I use BASH in my civilian life, and I am not a tcsh-shelll specialist, but I tried following.
1. /bin/tcsh
It brought me to the C-shell
2. ls
3. echo $?
It returned 0, which means good command
4. kmya
This non existent command.
5. echo $?
It returned 1.
I didn't use any brackets, maybe it worthwhile to try. BTW: in BASH if you use command in braces, such as ( ls ), it will 'fork' it out as a separate process.
I use BASH in my civilian life, and I am not a tcsh-shelll specialist, but I tried following.
Looking at the status var (I believe that's what $? is called, right?) does give me the exist status, but it does it after the exit, at which point stderr has been filled with [useful] garbage.

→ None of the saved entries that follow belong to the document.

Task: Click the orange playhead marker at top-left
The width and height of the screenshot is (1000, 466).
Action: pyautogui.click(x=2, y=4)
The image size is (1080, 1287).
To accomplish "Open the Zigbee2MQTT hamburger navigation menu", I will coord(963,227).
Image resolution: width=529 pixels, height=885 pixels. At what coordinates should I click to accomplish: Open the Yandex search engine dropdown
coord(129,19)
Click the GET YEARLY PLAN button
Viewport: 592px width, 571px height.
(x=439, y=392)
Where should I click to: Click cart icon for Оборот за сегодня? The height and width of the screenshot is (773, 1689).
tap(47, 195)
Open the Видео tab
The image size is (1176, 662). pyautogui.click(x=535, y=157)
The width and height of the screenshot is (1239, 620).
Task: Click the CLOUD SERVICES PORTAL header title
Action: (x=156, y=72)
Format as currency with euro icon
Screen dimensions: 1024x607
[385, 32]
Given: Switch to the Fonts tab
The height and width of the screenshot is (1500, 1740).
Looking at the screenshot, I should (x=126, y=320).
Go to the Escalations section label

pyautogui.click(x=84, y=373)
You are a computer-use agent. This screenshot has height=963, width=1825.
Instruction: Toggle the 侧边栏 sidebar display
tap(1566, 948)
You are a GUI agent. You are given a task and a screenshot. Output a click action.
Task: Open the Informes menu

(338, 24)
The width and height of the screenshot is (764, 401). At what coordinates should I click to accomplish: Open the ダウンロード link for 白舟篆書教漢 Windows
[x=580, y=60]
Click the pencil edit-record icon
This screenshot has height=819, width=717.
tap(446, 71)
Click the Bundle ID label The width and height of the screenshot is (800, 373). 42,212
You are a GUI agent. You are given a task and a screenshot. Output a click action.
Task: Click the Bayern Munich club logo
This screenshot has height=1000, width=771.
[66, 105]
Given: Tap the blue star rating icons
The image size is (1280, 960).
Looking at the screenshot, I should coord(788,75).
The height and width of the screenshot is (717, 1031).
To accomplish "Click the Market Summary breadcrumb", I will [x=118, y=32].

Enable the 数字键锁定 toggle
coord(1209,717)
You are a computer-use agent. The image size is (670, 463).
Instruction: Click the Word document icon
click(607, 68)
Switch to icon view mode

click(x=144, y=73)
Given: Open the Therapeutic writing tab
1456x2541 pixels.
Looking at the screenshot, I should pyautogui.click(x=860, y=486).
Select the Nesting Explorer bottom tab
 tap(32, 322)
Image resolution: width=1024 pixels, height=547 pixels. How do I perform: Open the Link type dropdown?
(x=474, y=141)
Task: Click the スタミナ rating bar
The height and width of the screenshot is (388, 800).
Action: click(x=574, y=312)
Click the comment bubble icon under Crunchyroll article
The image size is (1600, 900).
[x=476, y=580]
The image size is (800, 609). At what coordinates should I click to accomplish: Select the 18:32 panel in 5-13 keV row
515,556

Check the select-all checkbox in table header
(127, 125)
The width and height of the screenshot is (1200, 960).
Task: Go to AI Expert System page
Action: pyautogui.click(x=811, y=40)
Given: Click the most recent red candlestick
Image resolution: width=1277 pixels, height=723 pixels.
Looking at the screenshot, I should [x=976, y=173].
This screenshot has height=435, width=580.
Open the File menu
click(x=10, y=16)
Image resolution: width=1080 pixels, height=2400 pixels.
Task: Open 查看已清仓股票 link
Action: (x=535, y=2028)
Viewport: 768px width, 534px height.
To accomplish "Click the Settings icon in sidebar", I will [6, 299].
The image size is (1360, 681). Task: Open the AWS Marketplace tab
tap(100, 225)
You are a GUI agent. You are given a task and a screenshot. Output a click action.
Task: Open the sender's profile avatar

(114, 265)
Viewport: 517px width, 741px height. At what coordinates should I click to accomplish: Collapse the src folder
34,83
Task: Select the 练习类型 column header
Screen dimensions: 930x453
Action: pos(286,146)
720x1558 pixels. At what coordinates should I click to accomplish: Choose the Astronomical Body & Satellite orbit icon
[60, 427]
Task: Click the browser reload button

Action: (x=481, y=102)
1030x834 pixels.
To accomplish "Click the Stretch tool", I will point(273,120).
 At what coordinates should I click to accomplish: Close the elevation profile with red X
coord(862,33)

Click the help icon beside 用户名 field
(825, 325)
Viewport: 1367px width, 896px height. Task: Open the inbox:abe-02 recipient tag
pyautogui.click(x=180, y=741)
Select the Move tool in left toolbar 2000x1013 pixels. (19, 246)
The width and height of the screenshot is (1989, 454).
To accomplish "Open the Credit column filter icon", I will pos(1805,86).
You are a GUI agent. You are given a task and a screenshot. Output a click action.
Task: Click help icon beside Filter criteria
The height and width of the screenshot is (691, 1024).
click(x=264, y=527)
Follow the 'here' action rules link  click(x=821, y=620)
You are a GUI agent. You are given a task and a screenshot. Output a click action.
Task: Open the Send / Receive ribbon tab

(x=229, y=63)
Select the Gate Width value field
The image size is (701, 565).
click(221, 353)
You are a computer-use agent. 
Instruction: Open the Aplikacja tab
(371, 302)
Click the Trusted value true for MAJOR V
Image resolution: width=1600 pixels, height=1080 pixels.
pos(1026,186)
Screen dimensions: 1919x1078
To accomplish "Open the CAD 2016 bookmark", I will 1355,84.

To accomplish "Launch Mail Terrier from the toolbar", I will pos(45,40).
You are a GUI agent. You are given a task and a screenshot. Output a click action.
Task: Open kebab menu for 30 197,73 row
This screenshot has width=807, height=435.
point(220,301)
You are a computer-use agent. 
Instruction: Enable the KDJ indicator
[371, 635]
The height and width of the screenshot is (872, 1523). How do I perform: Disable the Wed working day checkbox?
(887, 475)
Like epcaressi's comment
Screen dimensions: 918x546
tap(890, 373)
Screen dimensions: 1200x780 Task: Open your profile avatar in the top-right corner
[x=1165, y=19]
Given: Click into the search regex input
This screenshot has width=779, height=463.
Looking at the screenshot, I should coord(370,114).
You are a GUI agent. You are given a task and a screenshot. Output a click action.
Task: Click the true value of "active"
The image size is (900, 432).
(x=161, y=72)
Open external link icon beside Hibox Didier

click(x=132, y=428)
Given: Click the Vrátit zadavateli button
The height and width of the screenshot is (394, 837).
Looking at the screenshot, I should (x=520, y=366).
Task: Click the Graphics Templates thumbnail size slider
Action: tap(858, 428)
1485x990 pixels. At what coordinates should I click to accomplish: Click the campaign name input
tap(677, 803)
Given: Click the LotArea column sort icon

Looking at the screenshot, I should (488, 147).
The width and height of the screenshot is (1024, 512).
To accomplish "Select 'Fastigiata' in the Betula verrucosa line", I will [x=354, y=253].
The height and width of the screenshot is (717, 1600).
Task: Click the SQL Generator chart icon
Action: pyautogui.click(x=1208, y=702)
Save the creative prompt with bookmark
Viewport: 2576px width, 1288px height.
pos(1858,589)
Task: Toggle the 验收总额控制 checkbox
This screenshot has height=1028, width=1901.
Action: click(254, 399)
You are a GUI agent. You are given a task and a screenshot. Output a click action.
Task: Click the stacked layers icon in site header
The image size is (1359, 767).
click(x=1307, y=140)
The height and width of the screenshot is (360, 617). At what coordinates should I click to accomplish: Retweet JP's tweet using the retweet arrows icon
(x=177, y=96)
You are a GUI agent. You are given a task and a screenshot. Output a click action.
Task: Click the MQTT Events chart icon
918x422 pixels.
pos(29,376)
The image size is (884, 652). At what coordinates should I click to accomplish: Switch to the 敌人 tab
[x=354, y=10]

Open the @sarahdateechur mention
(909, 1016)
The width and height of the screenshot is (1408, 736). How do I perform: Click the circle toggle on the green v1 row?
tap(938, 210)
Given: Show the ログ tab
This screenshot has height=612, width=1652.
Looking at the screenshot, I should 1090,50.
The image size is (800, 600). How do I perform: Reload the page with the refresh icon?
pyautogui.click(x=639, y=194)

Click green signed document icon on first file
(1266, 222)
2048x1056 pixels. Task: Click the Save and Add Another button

what I was hoping to accomplish was to stop a failing command from running before it actually runs by testing its exit status first, then running the command if the exit status is 0.
the problem is I have a script that looks for a glob of files & does things with them. Sometimes the glob has no matches. When it has no matches, an error is reported (even if you "set nonomatch"). This is a problem when the script is run in a cron job because then you get mail every time the glob matches nothing... and this is the behavior I'm trying to avoid.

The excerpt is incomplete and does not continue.